Each day as Walking Officer is unique. I talk with citizens about their needs, connect with activists and scientists, network with colleagues from other cities, and support local authorities in improving pedestrian infrastructure. 

Some days we organise walks with citizens and even journalists to figure out what has changed in the walking network in a certain neighbourhood. Other days I’m sitting in meetings to discuss new legal rules to manage urban mobility. And other days, I do presentations for students, journalists or guests from abroad. No day is the same. 

What’s your personal motivation to do this job?  

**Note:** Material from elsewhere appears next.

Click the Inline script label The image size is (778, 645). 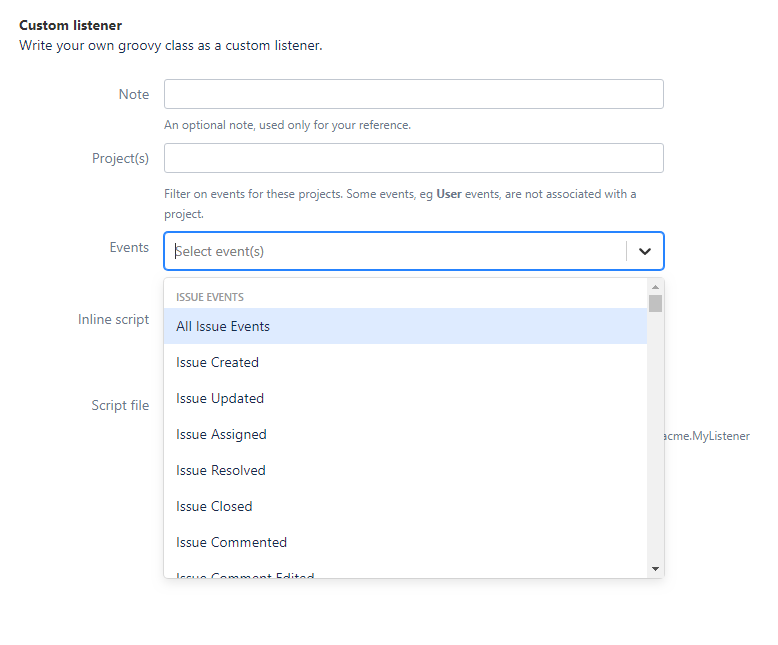point(113,319)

When I was a young mother of three, I realised the importance of pedestrian traffic in the city and the need to emphasise it. Compared to cars, public transport and cycling, there was a major lack of focus on pedestrian traffic. 

This inspired me to start my own campaign and many people followed my lead. I applied to the job 11 years ago because of this desire to improving walking and I wanted to tackle the challenge. 

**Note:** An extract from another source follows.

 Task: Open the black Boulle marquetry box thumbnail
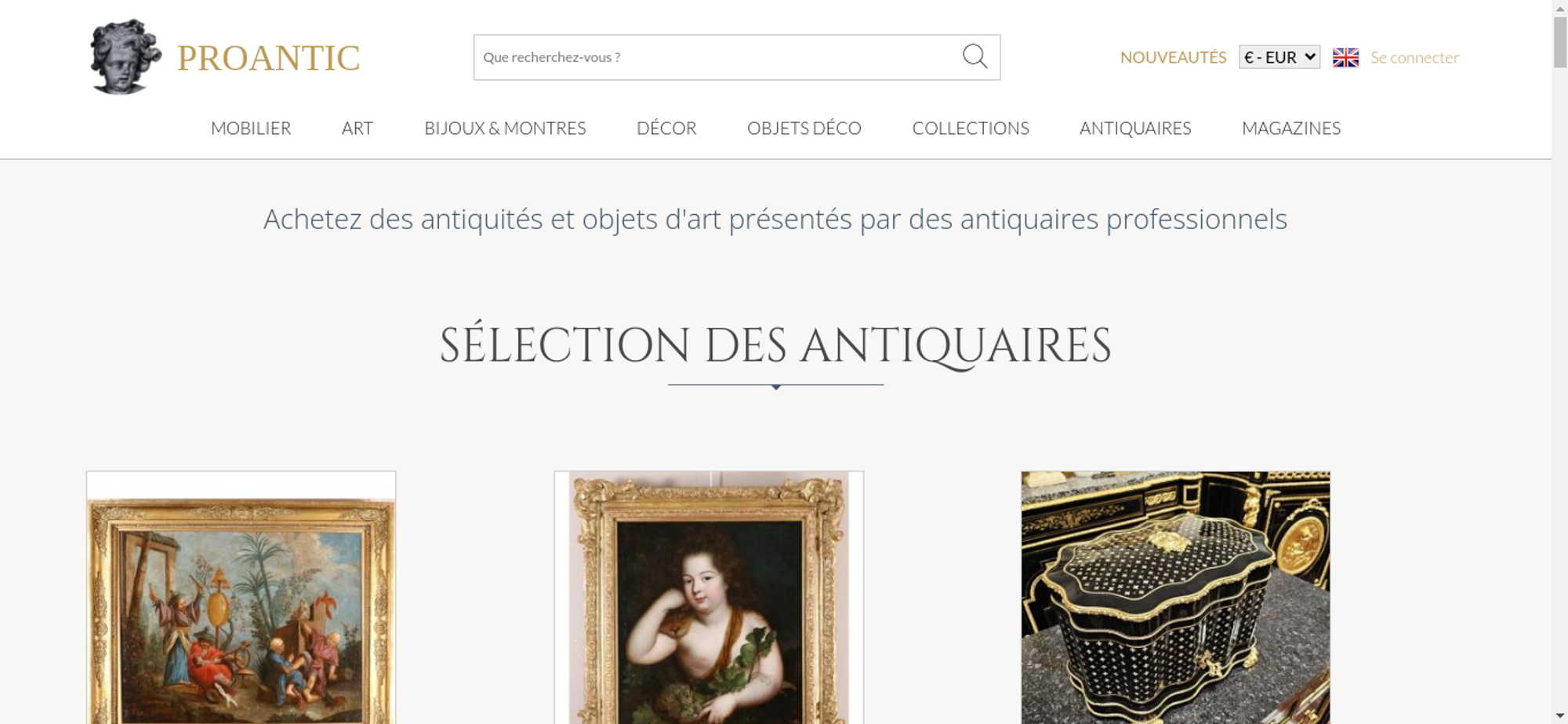pyautogui.click(x=1175, y=598)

What are your main challenges? 

It’s very important to be a team player because walking is relevant in nearly every political field: public health, climate change, gender mainstreaming, social inclusion, city planning, spatial planning, economics and more. As Walking Officer,  it’s important to have a strong network of like minded colleagues across different fields.

Currently, I am concerned about the ongoing motorisation of active modes. I am totally on board with the decarbonisation of motorised traffic, however, I think it should take place on the car lane. Electric vehicles like e-bikes and e-cargobikes being used in urban logistics using cycling and walking infrastructure create a conflict in these spaces. This infrastructure wasn’t built for fast modes. 

When these motorised vehicles move onto bike lanes, curbs and in pedestrian zones these vehicles can hurt active mobility. Solving this conflict takes collaboration across the different teams. 

When was the last time you felt that your position had a positive impact on your city’s inhabitants?  

Three years ago, we managed to convince authorities on the federal level to open a fund for pedestrian infrastructure. Since then, nearly every district in Vienna has created its own strategy for walking and has been able to receive federal funding for walking infrastructure. This has been a total game changer for walking as a political issue.

If you had a magic wand, what could significantly improve the way you do your job?  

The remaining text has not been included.